— Start of Quoted text —

Introduction to large-scale graph processing

le 18/06/2012 par Thomas Vial

Graphs are very attractive when it comes to modelling real-world data, because they are intuitive, flexible (more than tables and rows in a RDBMS), and because the theory supporting them has been maturing for centuries. As a consequence, there are several graph databases available, Neo4j being one of the most renowned.

The same goes for graph processing, algorithms are numerous and well understood and have immediate applications: single-source shortest path, route finding, loop detection, subgraph matching, ... to name a few. Neo4j comes with a small collection of such algorithms built in its graphalgo package.

Problems arise when processing very large graphs, when visiting billions of highly connected vertices. In such cases a graph can’t fit on a single machine, and the implementation resorts to a big batch distributed over a cluster of machines. Algorithms typically follow the edges of the graph, so a naïve approach will introduce significant overhead due to machine-to-machine communication (partitioning the graph optimally across the cluster is little more than partitioning the graph without heuristics, a hard problem).

We will give an overview of the use of BSP (Bluk-Synchronous Parallel), an algorithm often used for processing of such large graphs. Then we will explore a list of products and frameworks dedicated to graph processing, either using BSP or based on other approaches.

NB: to prevent ambiguities, in the following an element of a graph will be coined a “vertex” or an “edge”, while a “node” will refer to a computation unit in a cluster of machines.

The BSP algorithm

An answer to problems arising with very large graphs is the Bulk-Synchronous-Parallel (BSP) algorithm. It is not an algorithm derived from graph theory; in its most general form it doesn’t even deal with graphs.

Rather, BSP is to be compared to MapReduce: it is a way of distributing the batch processing of a big dataset across a cluster of machines. The difference lies in the flow of data that is exchanged as the processing takes place. MapReduce shuffles batches of independent records, according to a partition scheme reflecting the topology of the cluster, to achieve data and computation colocality. In order to enforce this locality, data is merged and shipped as it enters map or reduces phases, which is costly.

Instead, BSP partitions the input data once and for all during its initialization phase, and each node processes its subset of the data (partition) independently by consuming messages from a private inbox: the data does not move from node to node, rather nodes exchange instruction messages that are assumed to be small and thus more efficiently transmitted. This is an incarnation of the Message Passing Interface (MPI) pattern.

— End of Quoted text —

■ **Task set**:
**A)** From the article on large-scale graph processing, output the passage that begins at the words "Introduction to large-scale" and stops after "its graphalgo package.".
**B)** Pick up the article on large-scale graph processing after its last sentence and keep writing it.
The material that comes next is separate from the article on large-scale graph processing.

— Start of Data —

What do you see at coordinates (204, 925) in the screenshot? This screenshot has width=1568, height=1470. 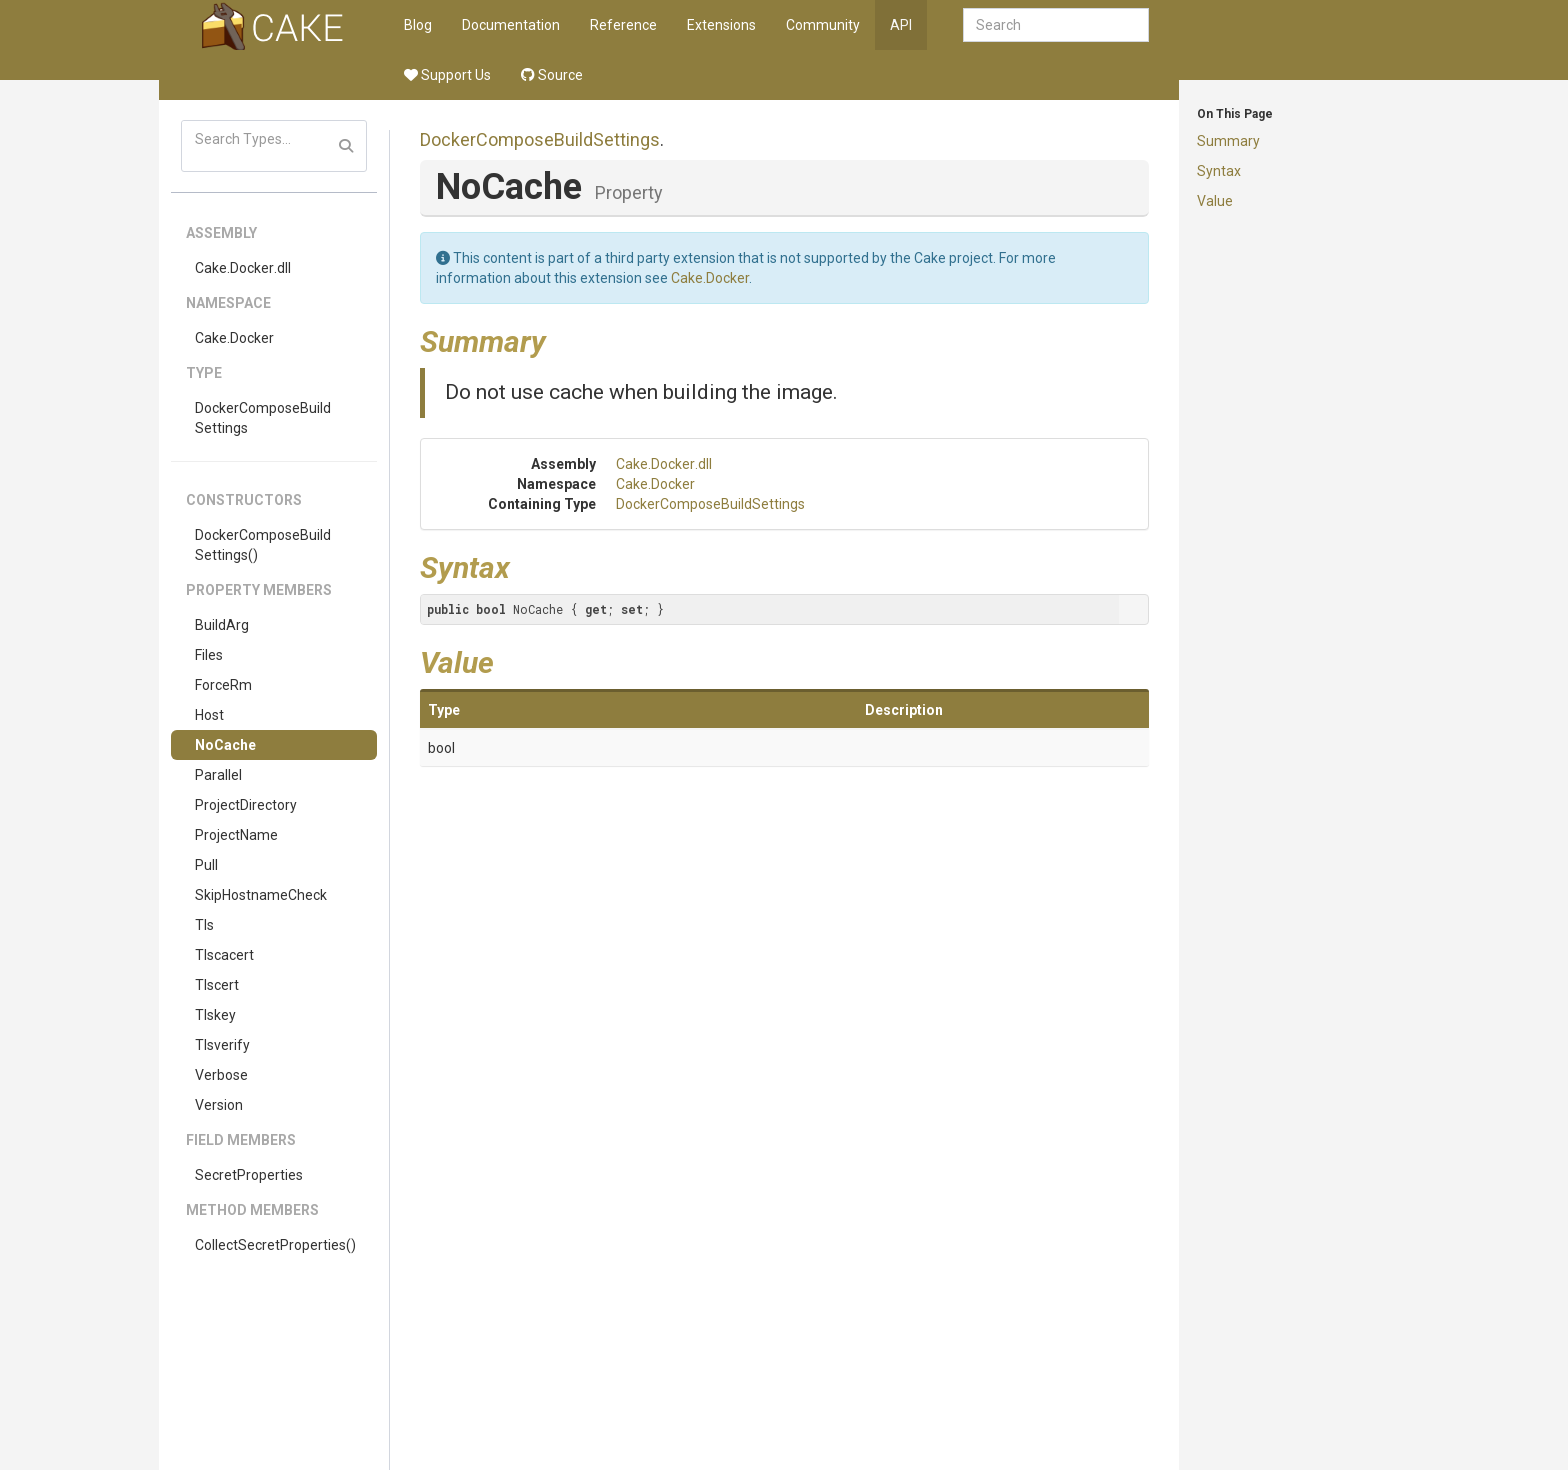 I see `Tls` at bounding box center [204, 925].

— End of Data —

■ **Task answers**:
**A)**
Introduction to large-scale graph processing

le 18/06/2012 par Thomas Vial

Graphs are very attractive when it comes to modelling real-world data, because they are intuitive, flexible (more than tables and rows in a RDBMS), and because the theory supporting them has been maturing for centuries. As a consequence, there are several graph databases available, Neo4j being one of the most renowned.

The same goes for graph processing, algorithms are numerous and well understood and have immediate applications: single-source shortest path, route finding, loop detection, subgraph matching, ... to name a few. Neo4j comes with a small collection of such algorithms built in its graphalgo package.

**B)**
There is no restriction on the outcome of the processing phase: modification of the local partition’s data, output of a new data set, ... and in particular production of new messages, which will be shipped to the appropriate nodes and consumed on the next iteration, and so on. A master node ensures that all nodes have finished processing the current iteration before firing the next one – such iterations are called supersteps.

Thus after each superstep, all nodes join a common synchronization barrier. The role of this barrier is to decouple the production and consumption of messages: all nodes pause their activity while the BSP plumbing enqueues messages into each node’s private mailbox, ready for consumption when processing resumes at the next superstep. This way a message produced by node A for node B will not interrupt the latter during its processing activity. Resources are mostly dedicated to computing, and each node can run its processing routine without concern about concurrent access to the data it owns (no locks needed, unless of course the routine itself is multithreaded). As a downside, the barrier may hinder the whole batch if the processing is not equally balanced between nodes: faster nodes will sit idle while waiting for the other ones to complete a superstep.

The algorithm ends when no messages are produced during an iteration.

BSP for graphs, and Google's implementation

In the description of the BSP algorithm, there is no mention of a graph, no restriction on how input and output data are represented. When the input data set is a graph, though, BSP is a sensible approach. This is the direction Google took in the implementation of Pregel, as discussed in their 2010 paper, which we strongly recommend you to read. Pregel is both a BSP implementation and a graph processing library on top of it.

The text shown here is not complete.